Every time we watch Rocky III we add 99 minutes to the total time. A shorthand notation for this is 99*N minutes, where N is the number of times we watch. This is called linear scaling, because the total time (99*N minutes) increases linearly with N.
Linear scaling is an example of what is more generally known as polynomial scaling. A problem scales polynomially if the difficulty of solving it increases like a polynomial of the problem size. In if the problem size is N, this means things like N^2, N^3, N^5, etc. as long as it’s N to the power of a fixed number, that’s polynomial. Generally polynomial scaling is a good thing, and the lower the power, the better, ie. N is better than N^2 etc.
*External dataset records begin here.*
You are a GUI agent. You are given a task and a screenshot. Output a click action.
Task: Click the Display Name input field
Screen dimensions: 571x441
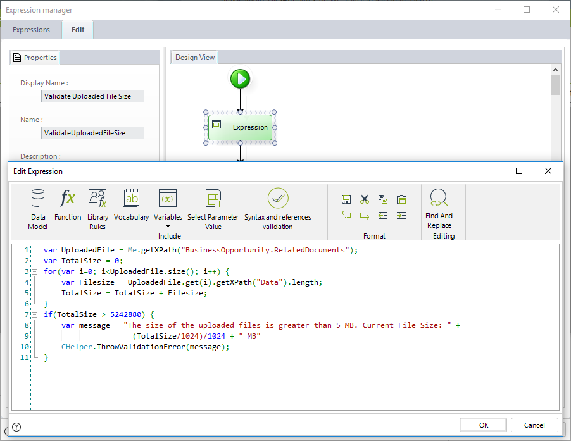pos(93,96)
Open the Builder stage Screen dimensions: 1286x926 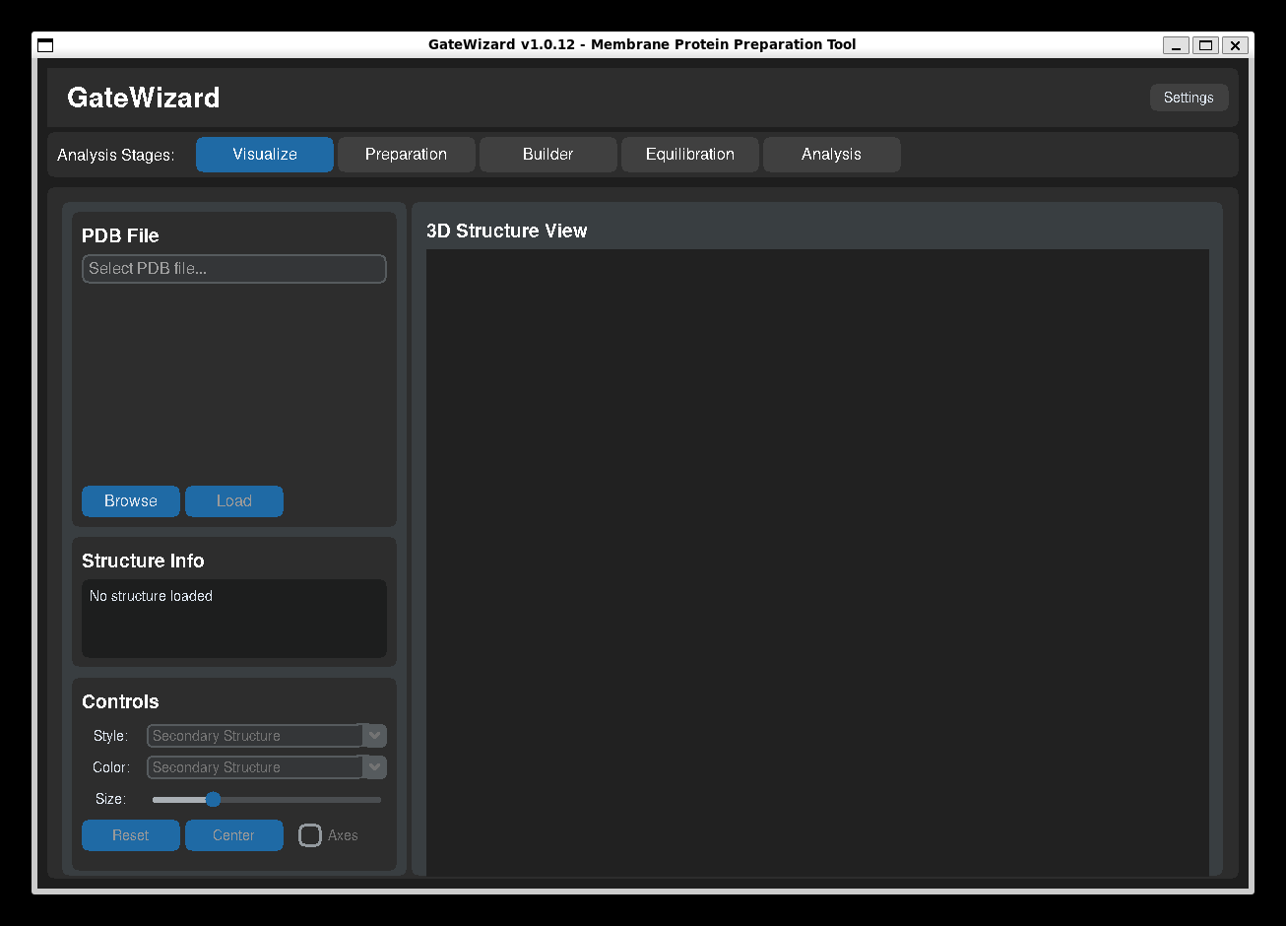[547, 155]
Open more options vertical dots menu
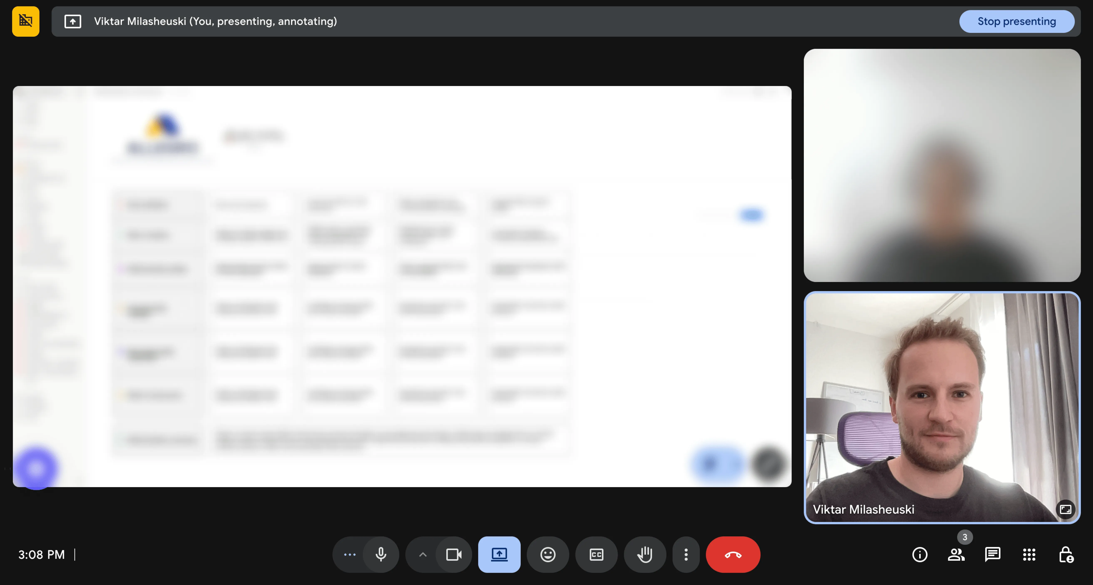 point(686,554)
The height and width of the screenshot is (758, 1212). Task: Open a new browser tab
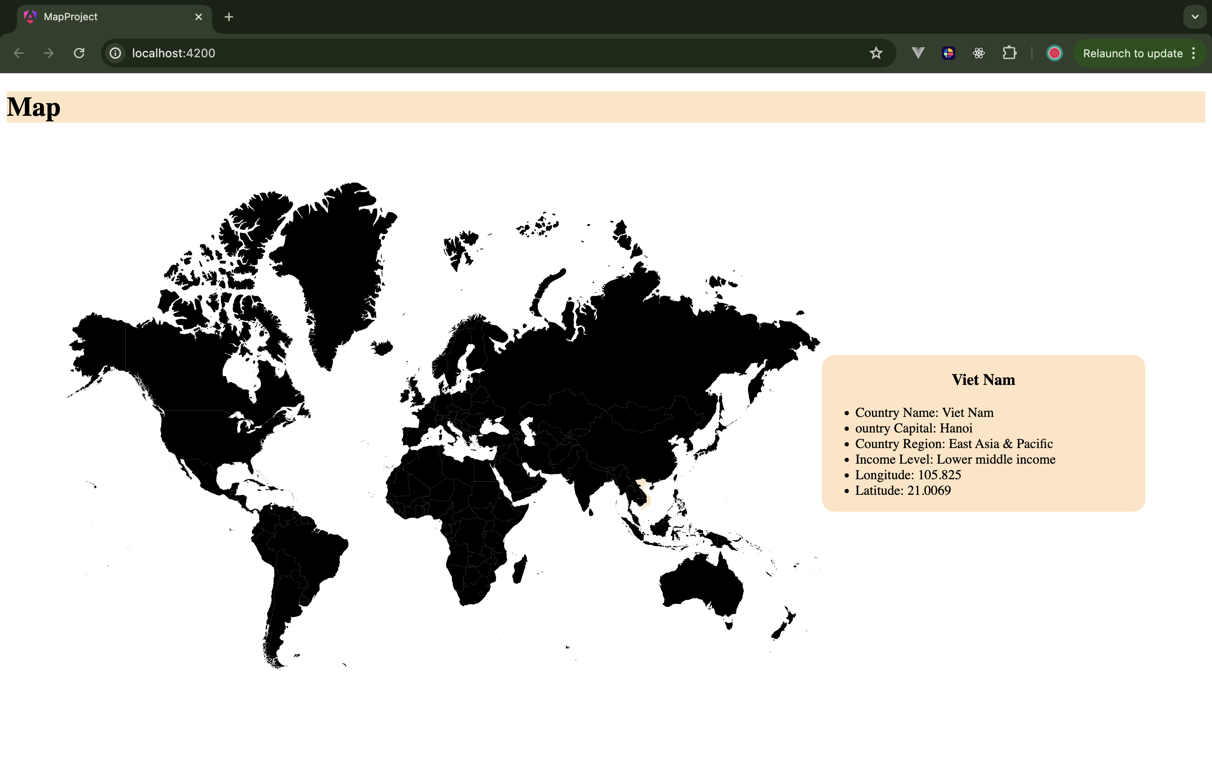pos(229,17)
OK now let’s say instead you are forced to watch the worst movie ever made (Secrets and Lies) at 142 horrible minutes. And let’s say that the time it takes you to recover from watching it doubles every time you watch it, starting at 1 week recovery time for watching it once. So one horrible viewing takes 1 week to recover from. If we are forced to watch it twice, we need 2*1 week = 2 weeks to recover. Three times, we need 2*2*1 week = 4 weeks to recover. The total number of weeks it takes to recover is [2*2*...*2 (multiply 2 by itself N-1 times) ] * 1 week if we’re forced to watch it N times. Writing this out in math shorthand, this is 2^(N-1) weeks. This is called exponential scaling (because the N is in the exponent).
Exponential scaling means something gets really big (or really small) really fast. If I make you watch Secrets and Lies 50 times in a row (taking a total of 142*50=7,100 minutes or about 120 hours), according to our formula above, it would take you 2^49 weeks to recover! This is about 10 trillion years!!!
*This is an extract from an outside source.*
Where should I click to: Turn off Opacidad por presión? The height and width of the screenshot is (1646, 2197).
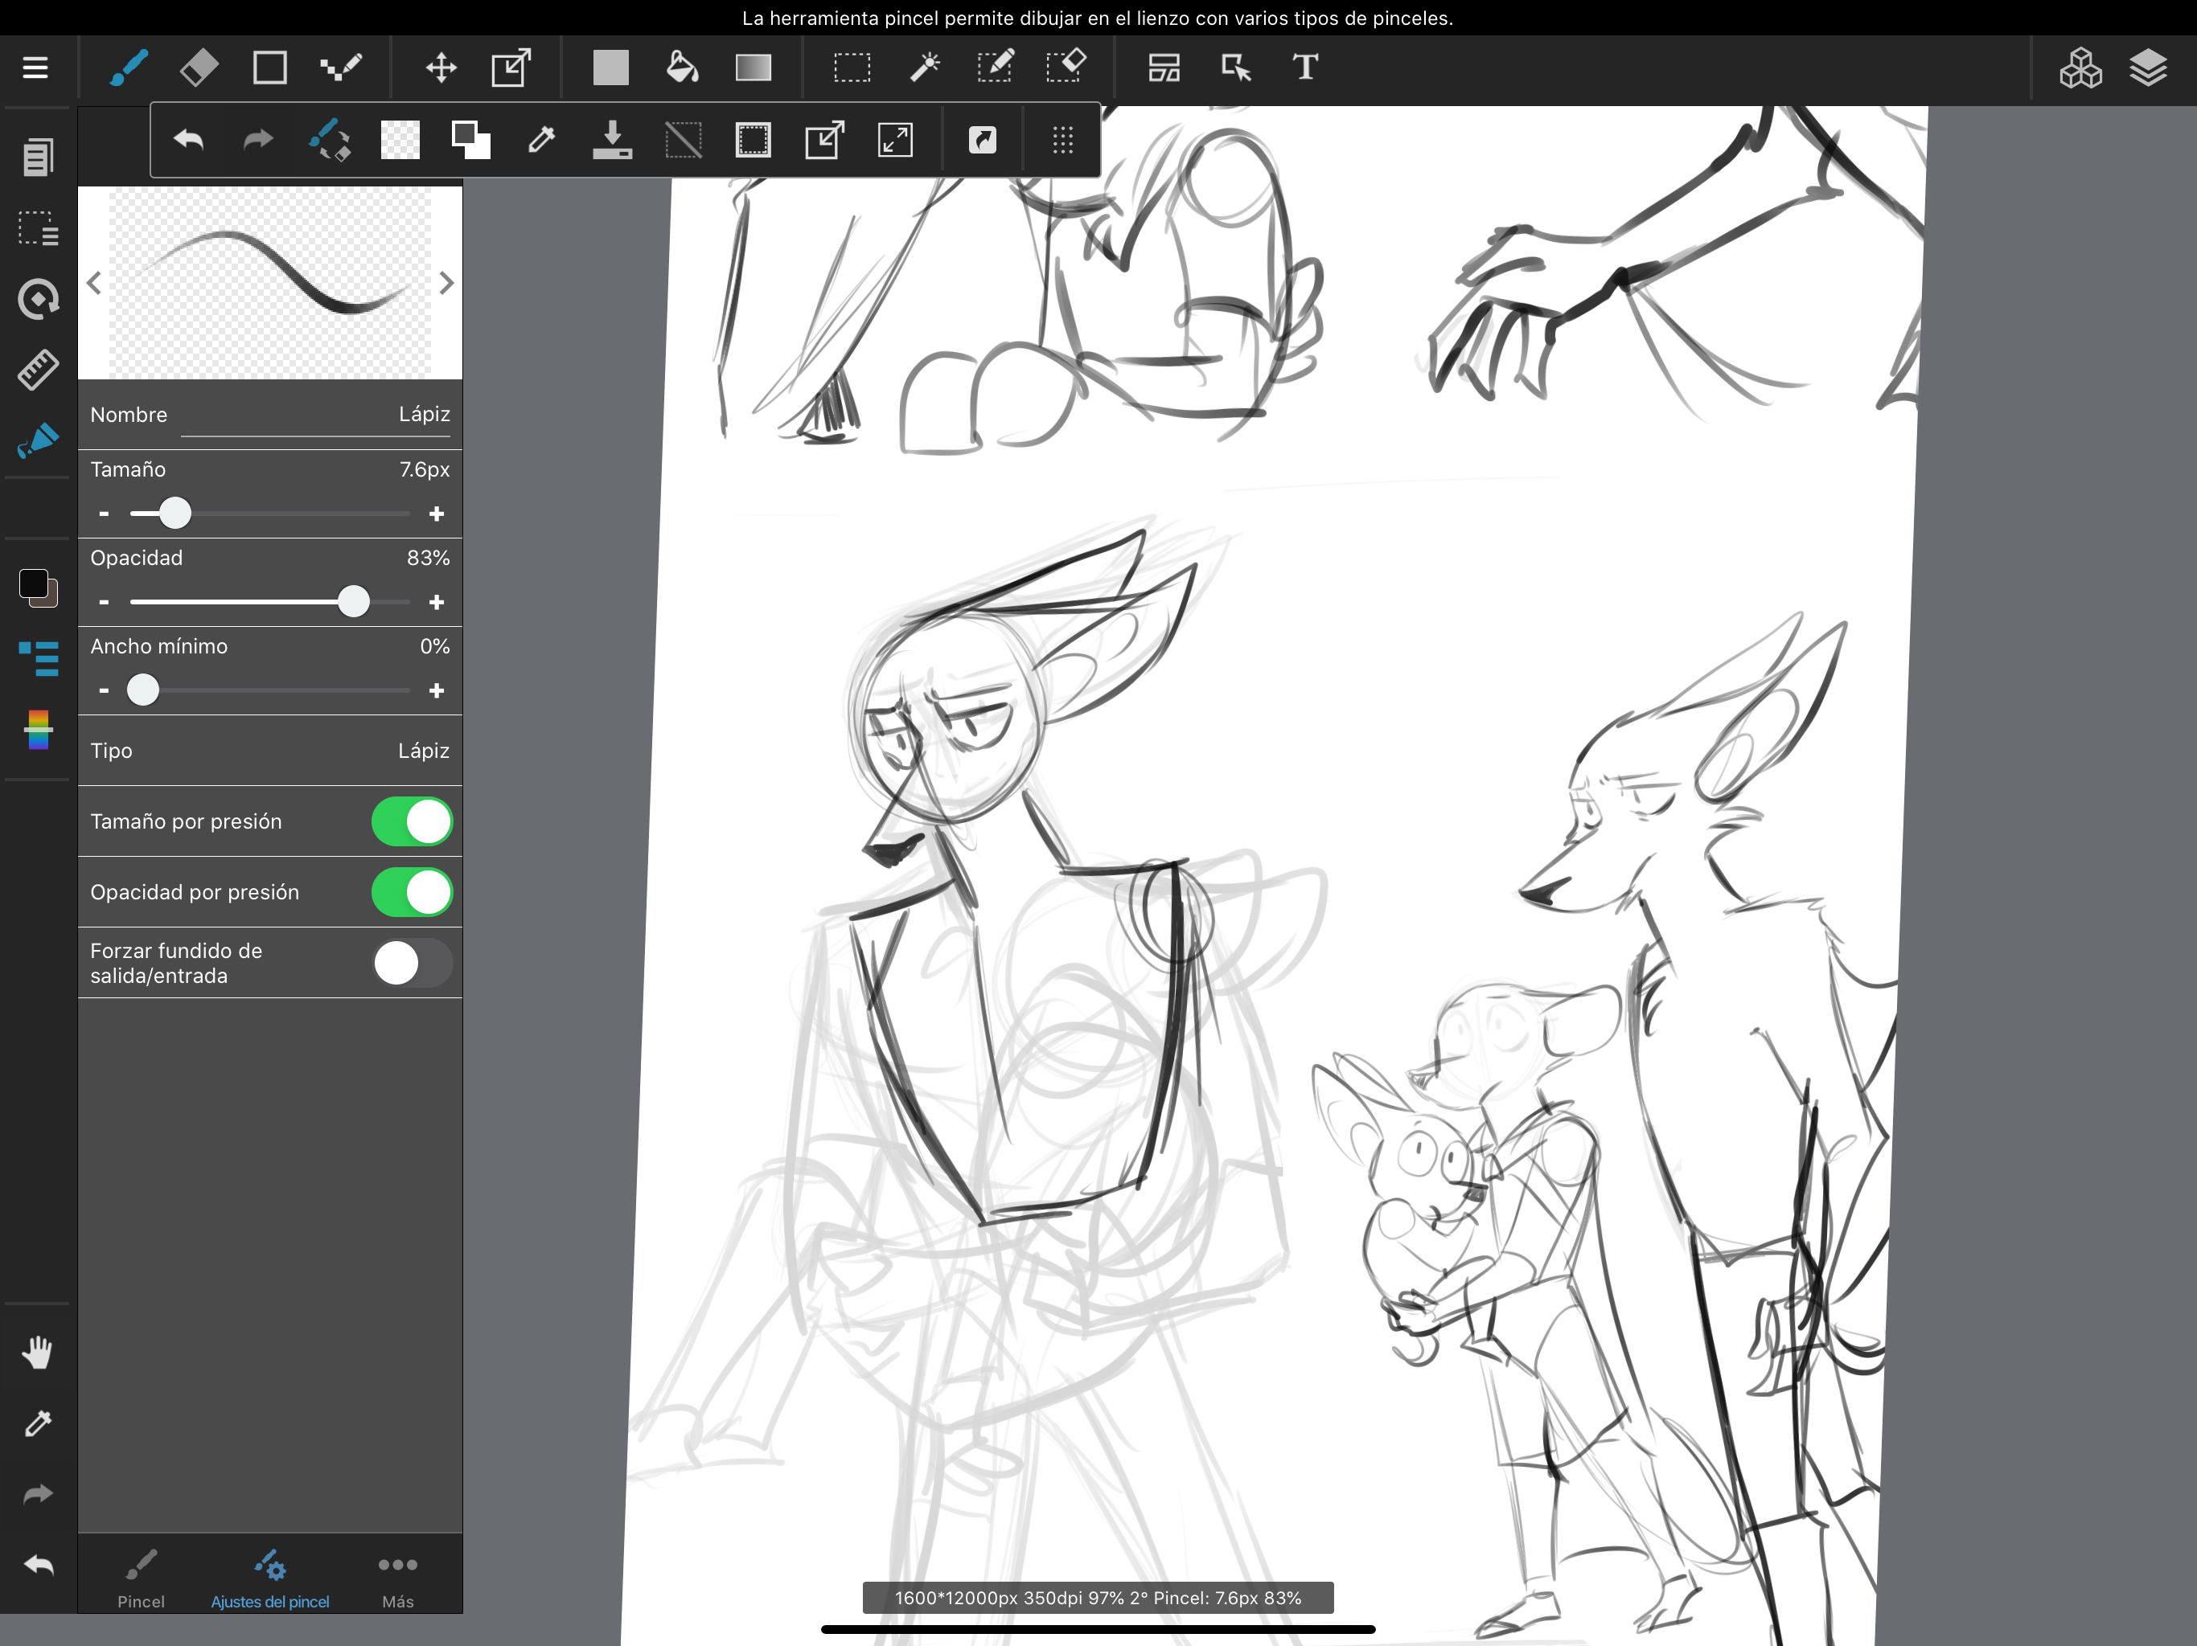(412, 892)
OK so what does this have to do with anything. Let’s say we were to go back to Rocky III, and watch it in fast-forward, so that it only takes 10 minutes to watch. How much time does it take to watch it N times? 10*N minutes! Notice that it’s still linear scaling, just the number out in front has changed. Let’s say we watch it on super ultra fast forward, so that it only takes 1 microsecond to watch the whole movie. How long does it take to watch it N times? N microseconds! Still linear scaling.
Back to Secrets and Lies. Let’s say you’re allowed to wear earplugs while you watch, so that the time to recover from the first viewing is only one day instead of one week, but every time you watch the recovery time still doubles. How long does it take to recover from 50 back to back viewings? 2^49 days, or about 1.5 trillion years. Still exponential scaling, still a long time! What if we’re allowed to gouge out our eyes and wear earplugs? Let’s say it only takes 1 microsecond to recover from one viewing. How long does it take to recover from 50 viewings? 2^49 microseconds, or about 18 years! Still exponential, and still a really long time.
Computational problems where the best known algorithms scale exponentially are called intractable by computer scientists. What this means is that for big problems of this type, the problem can’t be solved no matter how “fast” or “parallel” a conventional computer is.
This is actually a very cool concept - that there exist computational problems that might not be solvable, even if we could use all of the computational resources of the universe.